IRC channel logs

2021-10-26.log

back to list of logs

<oriansj>well supporting envp is far cheaper and simpler to implement than getenv()
<oriansj>to add support for getenv out of the gate would require a larger and more complex libc.M1 than is currently in M2libc
<oriansj>And only 2 programs actually use envp: kaem and mes.c/MesCC
<gbrlwck>i fail building mes-m2 on riscv64, because it can't find lib/m2/riscv64/ELF-riscv64-debug.hex2; when i copy it from stage0-posix hex2 complains: "Target label _start is not valid"
<gbrlwck>stikonas: how did you build it, exactly?
<stikonas>gbrlwck: kaem --verbose --file kaem.riscv64
<stikonas>let me check if I forgot to commit it
<gbrlwck>no, kaem.riscv64 is there :)
<stikonas>gbrlwck: ok, ELF pushed
<stikonas>it got ignored because .hex2 files are in .gitignore
<stikonas>it should be there
<stikonas> https://github.com/stikonas/mes-m2/tree/riscv64
<stikonas>gbrlwck: are you on my fork (and not on oriansj's or upstream mes)
<gbrlwck>yes i am, but i was on the wrong branch :)
<gbrlwck>ok, built!
<gbrlwck>does `./bin/mes-m2 -c (display 'Hello,M2-mes!) (newline)` actually produce output in your setup?
<gbrlwck>i'll try to compile with gcc and see what's happening there
<gbrlwck>no, that obviously won't work (since we output M1 in asm calls)
<gbrlwck>what do these _common_recursion comments mean/indicate in m2/mes.M1 (there's 5262 of them)

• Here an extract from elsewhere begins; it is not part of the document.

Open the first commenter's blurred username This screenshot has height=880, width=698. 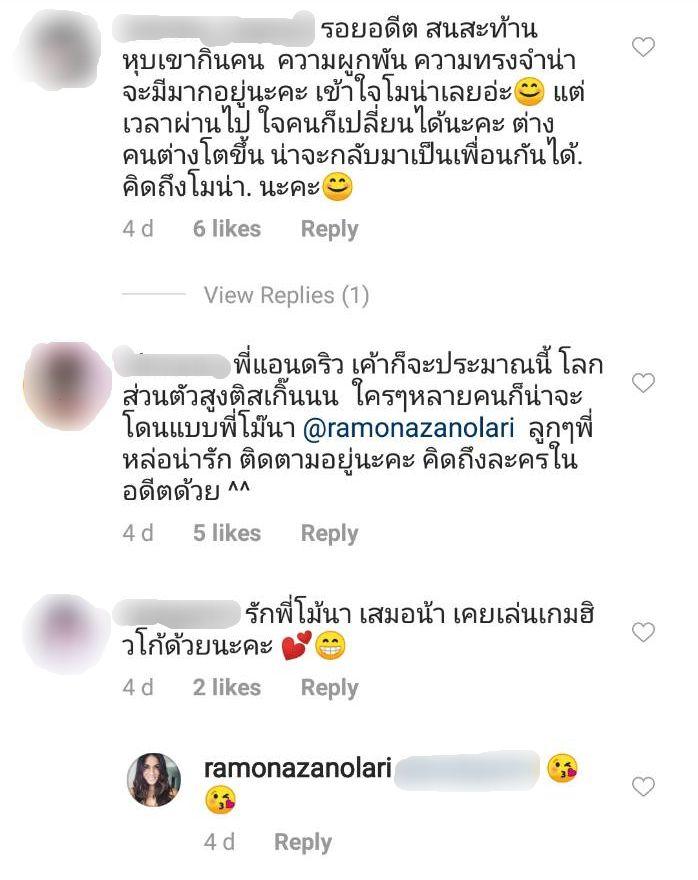[x=213, y=28]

<stikonas>gbrlwck: no, it does not produce output
<stikonas>it crashes
<gbrlwck>i get output like this when running the binary through strace:
<gbrlwck>write(214, NULL, 274877297592) = -1 EBADF (Bad file descriptor)
<gbrlwck>does 214 mean SYS_brk? is this NULL the reason for segfault?

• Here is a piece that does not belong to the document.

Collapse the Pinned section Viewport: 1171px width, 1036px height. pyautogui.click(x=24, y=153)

<gbrlwck>does strace document a write sys-call here?
<qyliss>yes
<qyliss>try strace -yy to see what it's writing to
<qyliss>although I suppose if it's writing to a file descriptor that doesn't exist that isn't actually going to help you
<gbrlwck>that's actually -yy output here
<gbrlwck>not sure if i understand correctly, but do we want to write to file-descriptor 214? with content in NULL? and length of 274873537464274873537464?

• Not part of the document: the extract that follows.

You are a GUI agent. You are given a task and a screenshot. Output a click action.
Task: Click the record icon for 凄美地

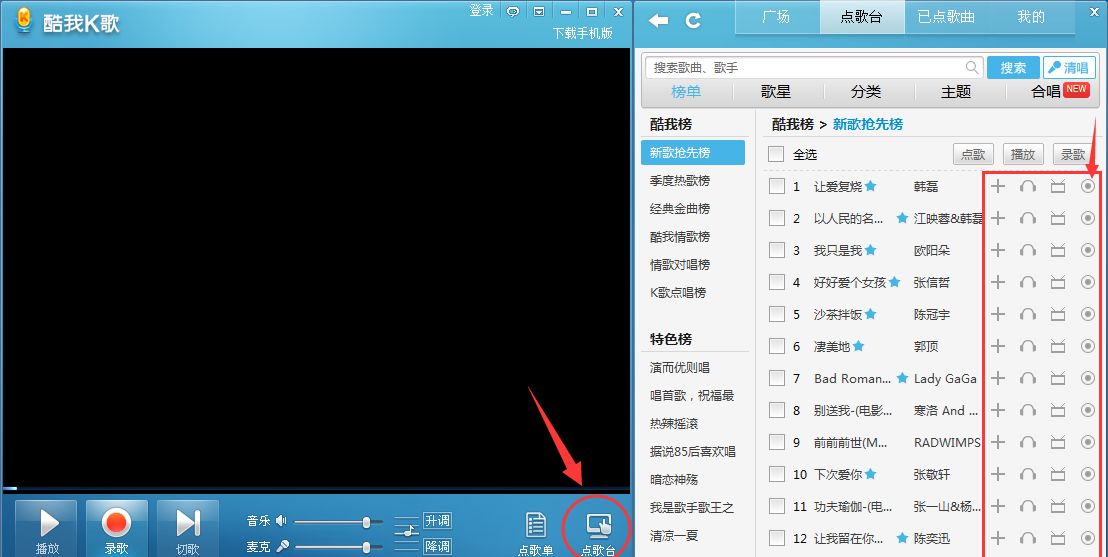tap(1088, 346)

<gbrlwck>seems like we want to execute a syscall (214/SYS_brk) to get some more memory (?)
<nimaje>as it says EBADF the NULL doesn't matter, but it doesn't seem like that should be a write(…)
<gbrlwck>wdym "the NULL doesn't matter"?
<nimaje>does linux have (s)brk on riscv64? my brk manpage on freebsd says "They are deprecated and not present on the arm64 or riscv architectures."
<gbrlwck>nimaje: the 214 had to come from somewhere ;)
<gbrlwck>i find references to SYS_brk i.e. https://github.com/westerndigitalcorporation/RISC-V-Linux/blob/master/riscv-pk/pk/syscall.h
<nimaje>that was an answer to the "is this NULL the reason for segfault?" question; as it is a bad file descriptor write will just fail, but shouldn't cause a segfault
<gbrlwck>huh, thanks for clarification!
<stikonas>gbrlwck: nimaje we definitely have sys_brk on riscv64
<stikonas>that's what stage0-posix uses
<nimaje>the segfault happens somewhere after that strange write, probably some misgenerated code to make a brk syscall and code after that trying to use invalid memory as a result
<gbrlwck>is it possible to step through the whole execution with gdb (label _start is missing)?
<stikonas>_start should be present
<stikonas>it should be in lib/linux/riscv64-mes-m2/crt1.M1
<deesix>gbrlwck, I'm not sure that the word recursion is the right one everytime, but those PUSH/POP are saving intermediate results before going deeper into expressions, IIRC. See cc_core.c of M2-Planet.
<gbrlwck>does `RS1_SP RS2_A0 SD` store the value in A0 in SP or the other way round?
<stikonas>gbrlwck: it stores A0 in SP
<stikonas>so it's pushing onto the stack
<stikonas>then you can pop from the stack with RD_A0 RS1_SP LD
<gbrlwck>i see
<muurkha>not *in* SP but *at* SP
<muurkha>you have to increment and decrement SP separately, but I'm guessing gbrlwck is looking at the code so that goes without saying
<gbrlwck>thanks for clarification! are we sure RV64 follows RV32 conventions (i saw mentions of this not being the case)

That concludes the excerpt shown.